Opposition's "Grand Alliance" Awaits Rahul Gandhi's Return, BJP Pulls Out All Stops for 2019
NEW DELHI: Prime Minister Narendra Modi and BJP President Amit Shah emerged from the recent Assembly elections sounding the bugle for the Lok Sabha polls 2019. A BJP-RSS meeting soon after started giving shape to the strategy for the general elections, with a focus on states where the BJP has very low figures such as Kerala, West Bengal, Tamil Nadu as per Shah’s initial statement.
The Opposition, on the other hand, has gone into hibernation with not a single meeting of any consequence being reported from the political parties that had been in the fray, but could not form the governments in Uttar Pradesh, Manipur, Goa. As a senior Congress leader, “we have not had a single chintak baithak till date, so all is good!”
That all is not good is evident from the silence in the Opposition camp with political leaders having little to share by way of activity. There are levels of confusion that some hope, might be sorted out after the Congress leaders Sonia Gandhi and Rahul Gandhi return from the US where the former is for medical reasons. But while many in the party insist that the vice president cannot be replaced without major chaos, all are agreed that he cannot be the Prime Ministerial candidate for 2019.
Whether any of the leaders, so vocal to reporters, will be able to bell the cat inside the room remains to be seen. But there are strong views that one, the Opposition needs to get together in a grand alliance to defeat the BJP if at all, and that two, this will not be possible if Rahul Gandhi insists on staking claim ---as was hinted and said during the UP campaign---for PM.
Sources said that in 2003 Sonia Gandhi was able to forge the United Progressive Alliance only because she made it fairly clear that she was not eyeing the top post necessarily. She indicated this at a press conference in Mumbai on 29 December 2003 shortly after a public rally at the Shivaji Park. After this she had a series of meetings with key leaders of the DMK, Nationalist Congress party, Telegana Rashtriya Samiti, Rashtriya Janata Dal, Lok Janshakti party. This alliance brought the UPA to power in 2004 with the Left parties extending support from outside. Despite the pressure to which she almost yeilded Sonia Gandhi emerged out of a conclave at her residence late at night to announce Dr Manmohan Singh as the UPA candidate for PM.
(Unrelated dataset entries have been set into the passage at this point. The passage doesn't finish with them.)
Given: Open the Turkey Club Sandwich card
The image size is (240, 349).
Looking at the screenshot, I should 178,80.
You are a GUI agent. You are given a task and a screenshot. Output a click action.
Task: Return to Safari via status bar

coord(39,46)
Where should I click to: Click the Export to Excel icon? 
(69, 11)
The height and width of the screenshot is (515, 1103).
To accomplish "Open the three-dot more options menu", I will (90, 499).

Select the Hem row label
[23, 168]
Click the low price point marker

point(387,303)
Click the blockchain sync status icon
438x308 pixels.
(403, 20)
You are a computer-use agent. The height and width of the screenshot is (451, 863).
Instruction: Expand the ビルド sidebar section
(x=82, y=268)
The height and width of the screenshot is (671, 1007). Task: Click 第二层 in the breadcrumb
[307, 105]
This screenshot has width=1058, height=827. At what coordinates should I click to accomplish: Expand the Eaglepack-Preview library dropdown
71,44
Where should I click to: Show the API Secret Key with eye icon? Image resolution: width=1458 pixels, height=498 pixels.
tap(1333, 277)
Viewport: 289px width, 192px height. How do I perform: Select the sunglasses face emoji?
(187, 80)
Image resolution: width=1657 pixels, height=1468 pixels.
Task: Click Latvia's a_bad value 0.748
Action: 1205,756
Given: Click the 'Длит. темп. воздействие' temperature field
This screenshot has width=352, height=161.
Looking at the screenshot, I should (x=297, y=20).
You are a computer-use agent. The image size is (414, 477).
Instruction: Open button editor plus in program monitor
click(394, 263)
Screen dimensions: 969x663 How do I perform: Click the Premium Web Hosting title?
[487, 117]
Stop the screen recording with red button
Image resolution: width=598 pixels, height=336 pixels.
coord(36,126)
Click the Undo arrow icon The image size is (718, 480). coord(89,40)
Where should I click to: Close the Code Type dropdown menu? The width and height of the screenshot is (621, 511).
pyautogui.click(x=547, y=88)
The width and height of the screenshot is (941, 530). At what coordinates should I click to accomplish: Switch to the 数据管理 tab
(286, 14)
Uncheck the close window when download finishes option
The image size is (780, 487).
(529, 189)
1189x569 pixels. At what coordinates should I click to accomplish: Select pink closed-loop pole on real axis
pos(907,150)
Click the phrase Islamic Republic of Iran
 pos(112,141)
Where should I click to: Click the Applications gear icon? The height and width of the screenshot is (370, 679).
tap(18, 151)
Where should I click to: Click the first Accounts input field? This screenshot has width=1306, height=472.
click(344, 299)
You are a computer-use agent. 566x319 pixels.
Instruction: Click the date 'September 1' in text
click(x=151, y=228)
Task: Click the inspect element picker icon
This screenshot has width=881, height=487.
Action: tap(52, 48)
Congress leaders now swerving to the ‘retain Rahul Gandhi” view now claim that a similar basic strategy will open the gates for the Congress to play a lead in forging a new alliance for 2019. Currently, all the Opposition parties have gone indoors waiting for developments within the main Opposition party that is steadily losing ground to the BJP. Congress seniors are certain that if Rahul Gandhi makes it clear that he will not be looking at the PM post, most Opposition parties will respond positively to efforts for a grand alliance.
Currently Janata Dal(U) chief and Bihar chief minister Nitish Kumar, who is currently in alliance with the Congress and the RJD is seeming non-responsive but the “game will change if we make it clear that we want a PM from the regional parties.” The sources are of the view that such a move by Rahul Gandhi will attract other political parties to the alliance including the DMK, Trinamool Congress party, and even Mayawati.
Interestingly, the BJP-RSS has taken note of this possibility in their strategy meeting and are moving towards countering this with a direct appeal to the Dalits and the lower castes, as well as a consolidation of the rest with a 'Ek Mandir, Ek Shamshaan, Ek Talaab' slogan that basically promises the Dalits equality. This comes from the BJPs success in wooing sections of the Dalit voters away from the BSP and Mayawati in the UP elections, despite the incidents of violence such as Una where Dalits were stripped and flogged, and the earlier suicide by Rohith Vemula, a Dalit student in Hyderabad Central University.
The difference is that the BJP-RSS has started work for 2019 while the Opposition continues to be in a state of complete disarray with even rhetoric these days subdued. Despite decrying him both from within and outside the Congress, all now seem to be waiting for Rahul Gandhi to return and pick up the threads that are so knotted together that he might get too entangled to be of much help.